DATA FOR THE TASK:
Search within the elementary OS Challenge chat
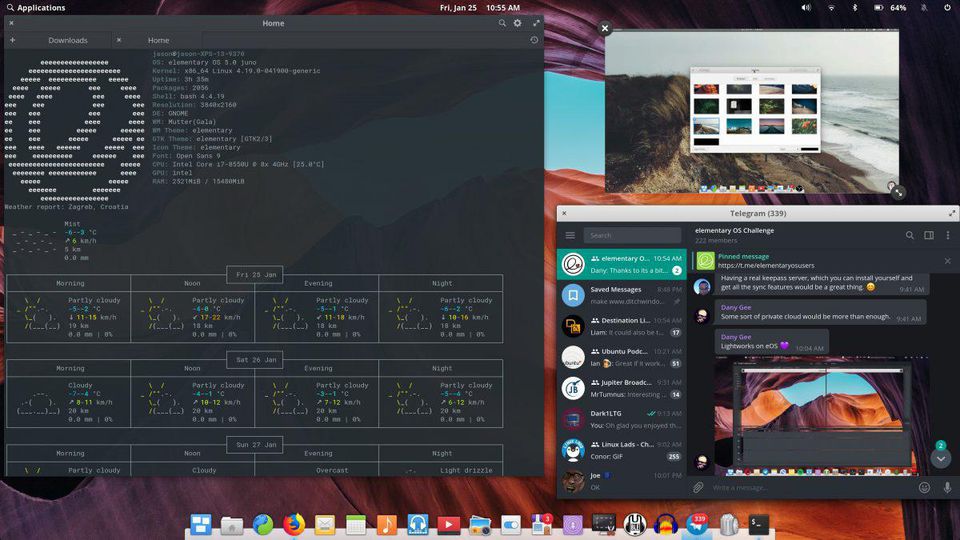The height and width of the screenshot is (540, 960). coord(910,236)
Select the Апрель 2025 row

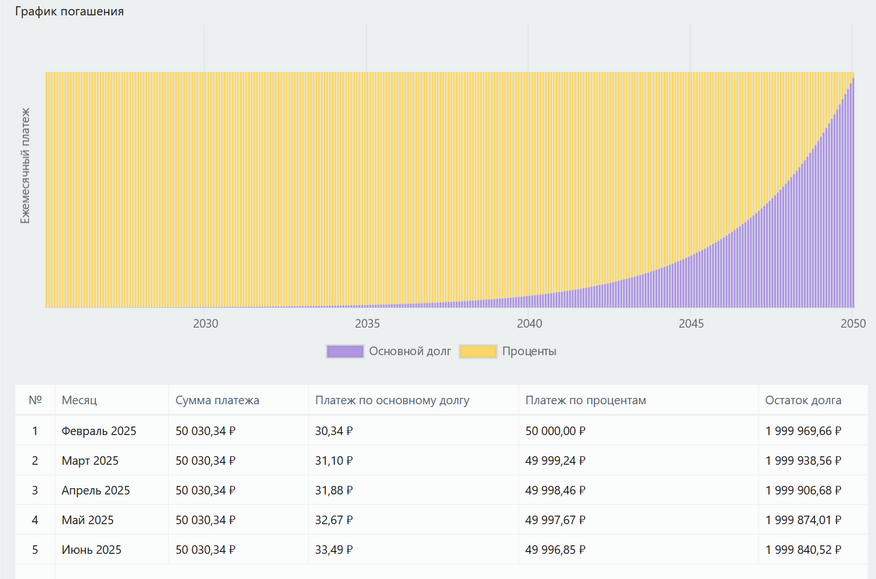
* * *
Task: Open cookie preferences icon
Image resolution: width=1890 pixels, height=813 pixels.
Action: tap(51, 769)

TASK INSTRUCTIONS: In the records above, everything from the line with "Search within the" down to the line with "Select the Апрель 2025 row" is to be set down exactly, both ends included, with no pictures and no other lines.

ANSWER TO THIS PROBLEM:
Search within the elementary OS Challenge chat
The height and width of the screenshot is (540, 960). coord(910,236)
Select the Апрель 2025 row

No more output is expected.